赤峰和彦の 『 日本と国際社会の真相 』

すでに生起して戻ることのできない変化、重大な影響力をもつ変化でありながら一般には認識されていない変化について分析します。

政治改革の本質 コラム(196)

2016-11-03 00:00:00 | 政治見解



コラム(196):政治改革の本質


小池都知事の希望の塾が開塾して以降、永田町周辺からは「政治の素人に何ができる」といった声が聞かれました。既存の政治家の自信に満ちた意見のように聞こえますが、実際は、これまで築き上げてきた自分の立場が、希望の塾の登場によって失われる不安から小池氏周辺に一撃を加えようとした発言です。


永田町の常識は時代錯誤

小池氏の希望の塾に多くの応募があったことには理由があります。既存の政治家や政治手法に対する拒絶です。

既存の政治家は与党、野党にかかわらず古い体質を踏襲しています。
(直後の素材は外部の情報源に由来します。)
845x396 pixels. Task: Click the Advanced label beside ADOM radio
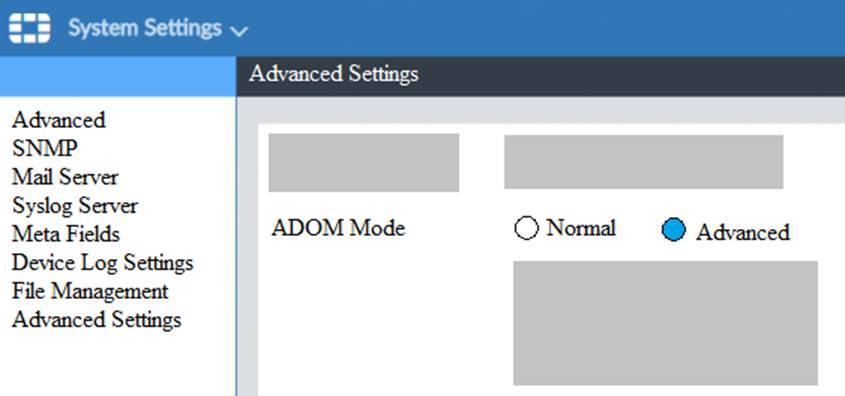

「政治は駆け引きするものだ」「政治は根回しするものだ」「政治とは妥協するものだ」「政治家は冠婚葬祭を欠かしてはならない」「政治家は頼まれたらすぐに便宜を図るものだ」「有権者との握手の数が票につながる」「大物政治家には挨拶が必要だ」「新人議員は古参の政治家の言うことに従うべきだ」「こういうことを知らなければ政治のプロとは言えない」・・・。現在の政治家、とくに自民党の政治家にはこの傾向が強く、こうした人たちが日本の政治を古臭く田舎臭いものにしています。

また議会では、国会に自由討論は存在せず、あらかじめ通告されている質問に形式的な答弁をしています。また、政府側に質問権がないため野党の政府批判が繰り返されます。国会議員の政策実現能力が低く議員立法があまりありません。重要な調整事項が国会対策委員会で秘密裏に取引されています。衆議院では議事進行係【※1】がおり、動議さえも事前に決められている等々・・・。国民とかけ離れた永田町の裏取引きを当然とする論理で国会が運営されているからです。こんな慣習は決して円滑な国会運営などではなく、ただの談合政治と言わざるを得ません。

【※1】議事進行係は、議席に臨時に設けられた専用マイクを用いて「議長ー!」と議長に発言を求め、動議の内容を「〜されることを望みまーす!」と独特の抑揚・大声で申し出る。都議会でも同様のシステムがある。

こうしたカビ臭い仕組みをもって「議会とはこういうものだ」と言う政治家や評論家が大勢いるのです。


危機の現状

日本の政治はすでに行き詰っています。しかも、官僚主導の無責任な政策が横行し、政治に役に立たず、機能しないシステムが目立つようになりました。それにもかかわらず、政治家は既存の政治システムに安住し、国民のためになすべき変革を試みようとはしません。むしろ、官僚とともに既得権益にしがみついているのが現状です。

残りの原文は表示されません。